EXERCISE GOAL
Using the entries below, write out the line with "You are a computer-use agent.", the line with "Instruction: Click info", and every line in between, exactly as each is written.

ENTRIES SUPPLIED
-- Opening Marker --

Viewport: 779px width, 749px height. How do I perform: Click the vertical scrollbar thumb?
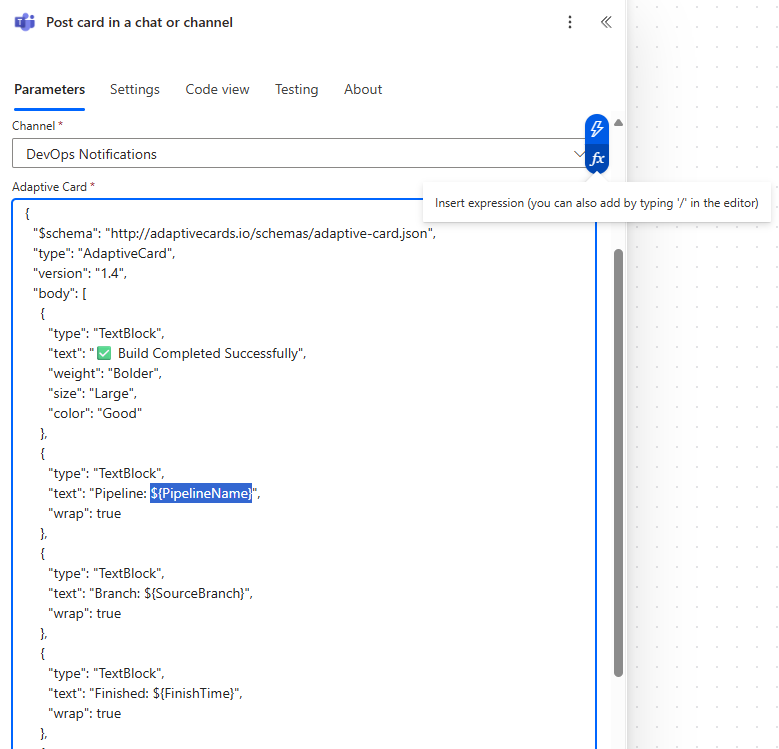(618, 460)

-- Closing Marker --
-- Opening Marker --

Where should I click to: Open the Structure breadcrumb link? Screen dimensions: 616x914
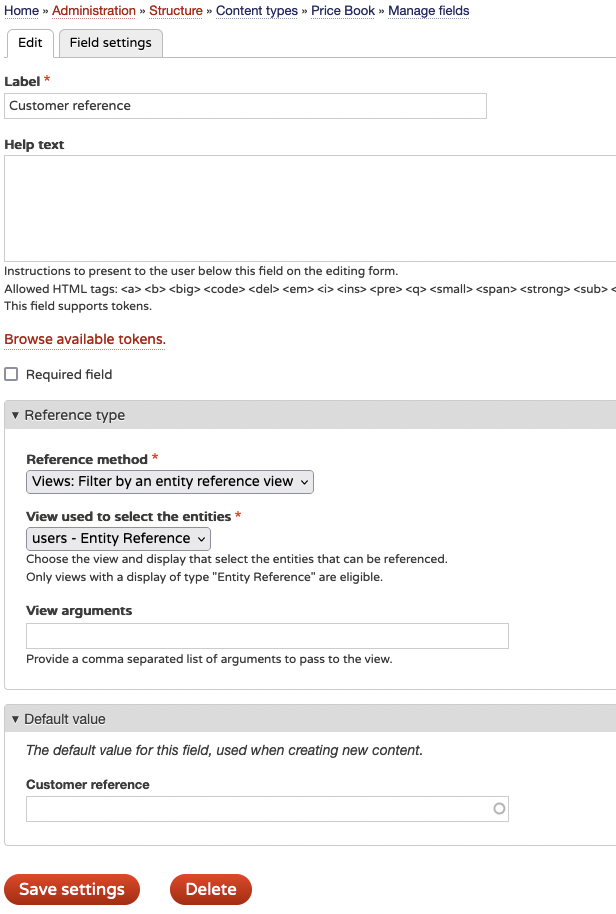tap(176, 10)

-- Closing Marker --
-- Opening Marker --

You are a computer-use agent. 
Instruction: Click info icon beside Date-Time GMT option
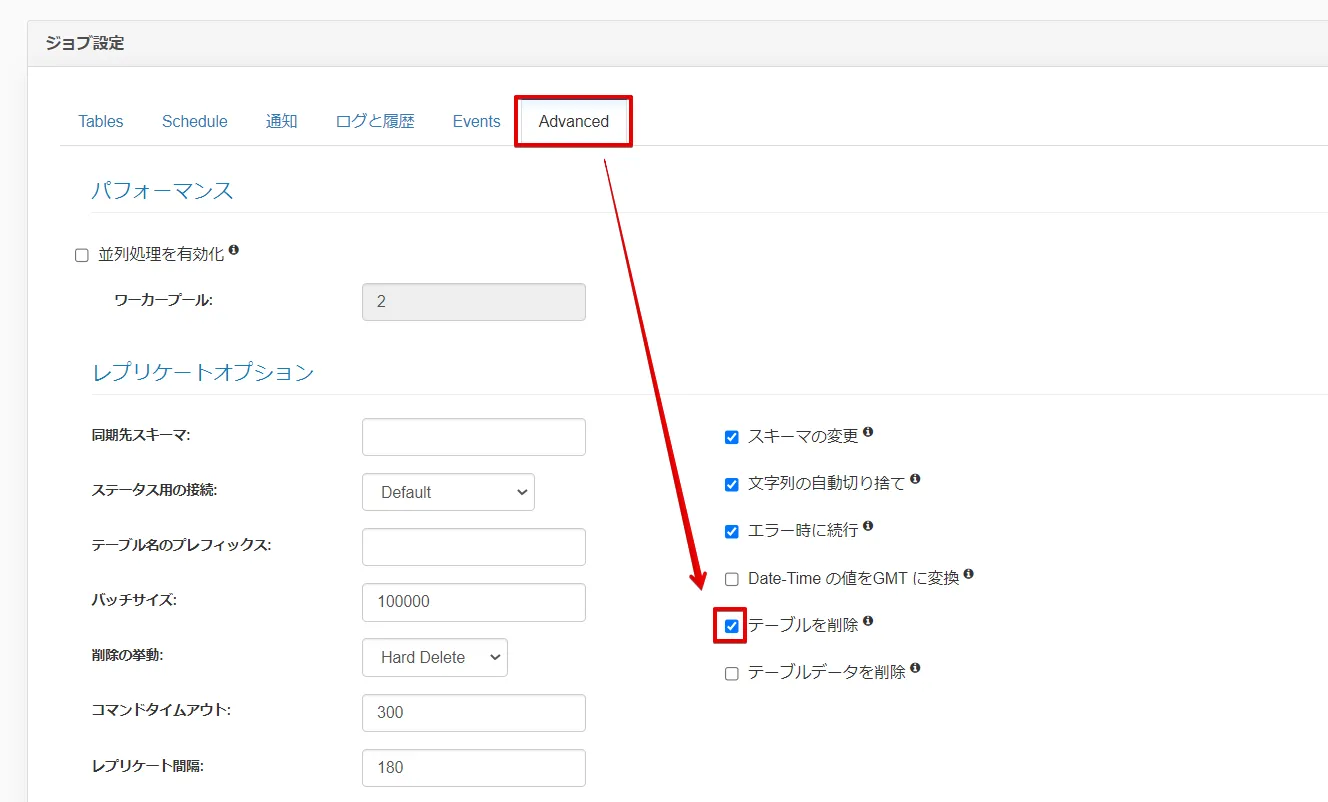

-- Closing Marker --

ANSWER BOX
You are a computer-use agent. 
Instruction: Click info icon beside Date-Time GMT option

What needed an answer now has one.